Un traductor a veces también es corrector. Te explicamos por qué la corrección de una traducción puede llegar a ser tan importante como la traducción misma.

Seguro que tú también habrás notado, y más en verano, que aparecen muchas faltas de ortografía en periódicos digitales. Cuando nos las encontramos nos preguntamos — ¿Pero es que no hay un corrector en esa redacción? Quizá el fenómeno es más evidente porque la presencia y difusión en Internet de esos medios es muy alta, sin embargo podemos observarlo también en páginas web de cualquier temática o  de cualquier actividad o sector.
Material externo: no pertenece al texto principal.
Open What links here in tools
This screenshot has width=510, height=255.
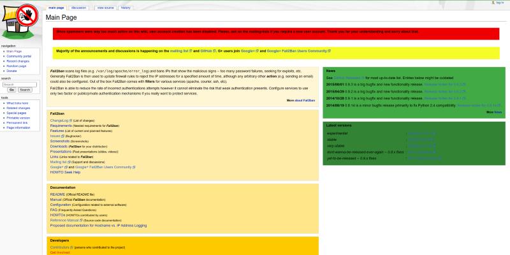(17, 103)
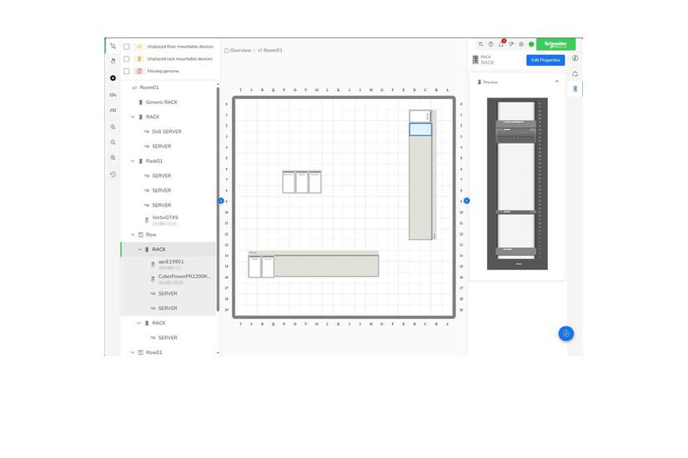Open the notifications bell with red badge
This screenshot has height=458, width=688.
pos(501,44)
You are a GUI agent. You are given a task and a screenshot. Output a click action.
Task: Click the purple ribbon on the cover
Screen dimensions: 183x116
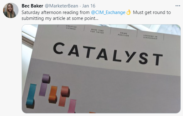[44, 85]
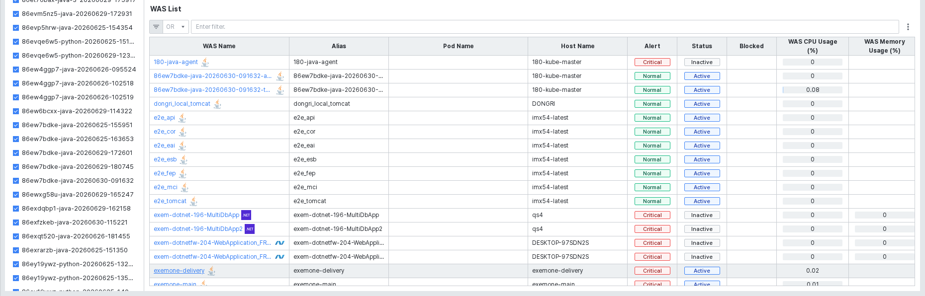Click the Java icon next to dongri_local_tomcat

(x=217, y=104)
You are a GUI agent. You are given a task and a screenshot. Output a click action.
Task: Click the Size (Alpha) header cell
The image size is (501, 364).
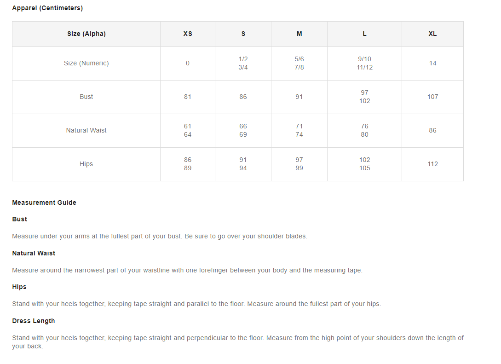(86, 34)
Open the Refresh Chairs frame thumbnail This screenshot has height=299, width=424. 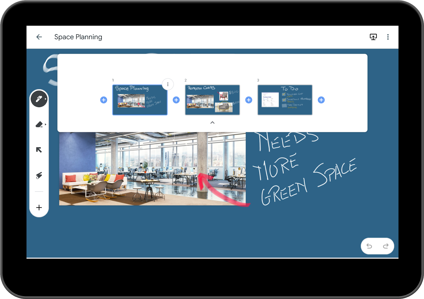pyautogui.click(x=212, y=100)
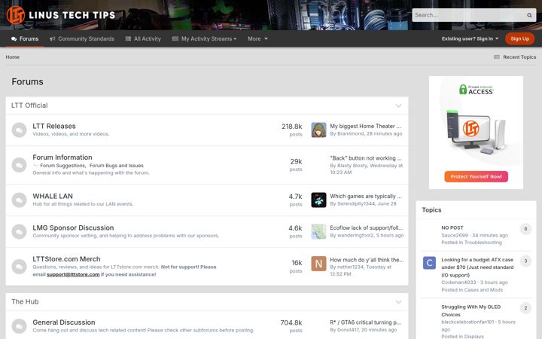Open the Forum Bugs and Issues subforum link
The height and width of the screenshot is (339, 542).
[x=116, y=166]
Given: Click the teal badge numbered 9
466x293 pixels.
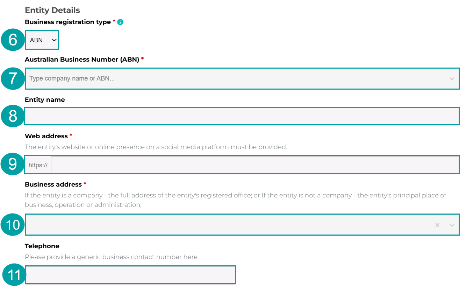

La razón más evidente puede ser que esos medios que publican tanto contenido a diario van a toda velocidad, y no reparan en ellas, pero creemos que hay otras razones por las aparecen errores ortográficos con más frecuencia de lo que sería deseable. Seguramente no existe esa figura a la que hacíamos referencia, el corrector. Pensamos, además, que hoy día se hace menos dictado en la escuela y, además, las faltas de ortografía no son motivo inmediato de suspenso, entonces nuestra lengua se va degradando.

Es muy frecuente leer y escuchar expresiones que pasan totalmente inadvertidas porque muchos las han adoptado erróneamente y acaban confundiendo a los lectores o espectadores. Por ejemplo el uso de “cuanto menos” en lugar de “cuando menos”, que es la correcta.

A estas alturas quizá te preguntes por qué te contamos todo esto. ¿Qué tiene que ver un corrector con la traducción?

Mucho, porque siendo el traductor un especialista de la lengua, es prácticamente imposible que una falta de ortografía le pase desapercibida, por eso, a la hora de traducir corregirá el texto traducido, pero como no  va a dejar una falta si la detecta, informará también al cliente de su  existencia en el texto original.

¿Es lo mismo un traductor que un corrector?

De entrada, no existen unos estudios de corrector como tales, mientras que la de traductor es una carrera oficial y reglada. Sin embargo, es cierto que muchos traductores también hacen correcciones ya que hay clientes que tienen un manejo más o menos avanzado del idioma, pero no llegan a estar al nivel de un traductor, por ello, una opción que algunos eligen es que un profesional de la traducción revise su trabajo.

¿Qué pasa cuando un traductor que se dedica a corregir textos traducidos, se enfrenta a errores que le van a impedir hacer un trabajo de calidad?

La reputación es ante todo una herramienta de garantía de cara a los clientes, por eso un traductor no puede permitirse que aquello que realice no esté al 100% correcto.

Y ¿qué hay de los correctores automáticos?

En nuestra opinión la mayoría de las veces complican la vida al que los utiliza porque los resultados suelen ser de mala calidad. Por mucho que aprendan las máquinas sobre el uso del lenguaje, nada como un humano para diferenciar sus matices. ¿O es que nunca os juega el corrector del móvil una mala pasada y ponéis palabras absurdas en la conversación?

Como traductores, amamos la lengua y deseamos conservarla y utilizarla lo mejor posible para nuestros clientes. ¿Nos ayudas?